===== INPUT DATA =====

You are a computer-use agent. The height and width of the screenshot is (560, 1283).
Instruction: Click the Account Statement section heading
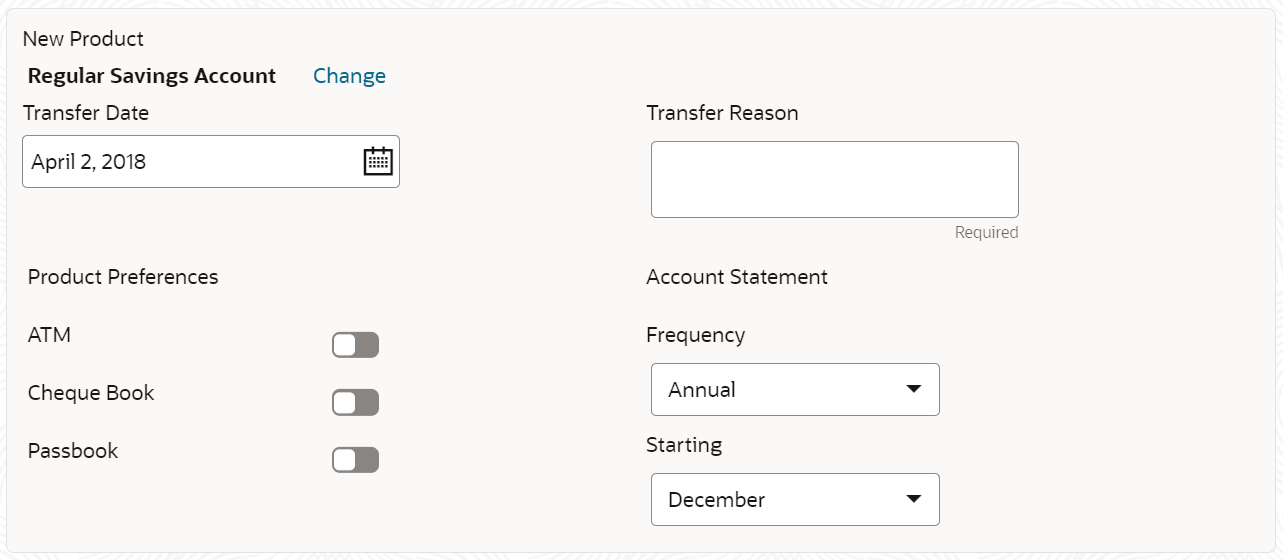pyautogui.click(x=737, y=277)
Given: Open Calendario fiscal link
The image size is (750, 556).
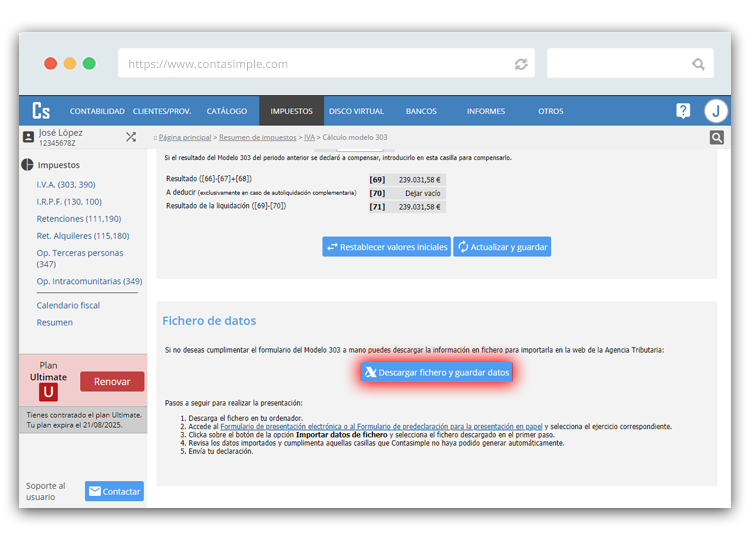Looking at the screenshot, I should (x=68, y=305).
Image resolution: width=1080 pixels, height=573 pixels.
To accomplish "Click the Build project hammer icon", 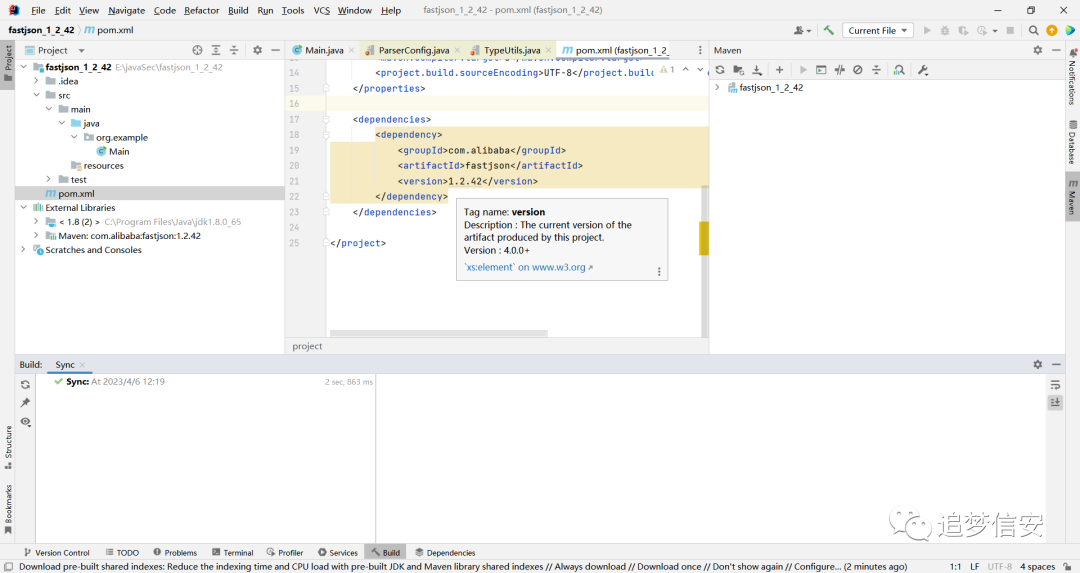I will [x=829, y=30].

=====
===== INPUT DATA =====

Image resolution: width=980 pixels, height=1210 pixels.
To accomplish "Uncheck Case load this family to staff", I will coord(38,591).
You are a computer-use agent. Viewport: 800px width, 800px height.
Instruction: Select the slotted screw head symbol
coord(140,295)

=====

- **TASK OBJECTIVE**: For every line above that has "width" in it, copy the line.

- **EXERCISE SOLUTION**:
You are a computer-use agent. The height and width of the screenshot is (560, 1283).
Image resolution: width=1080 pixels, height=573 pixels.
Image resolution: width=980 pixels, height=1210 pixels.
You are a computer-use agent. Viewport: 800px width, 800px height.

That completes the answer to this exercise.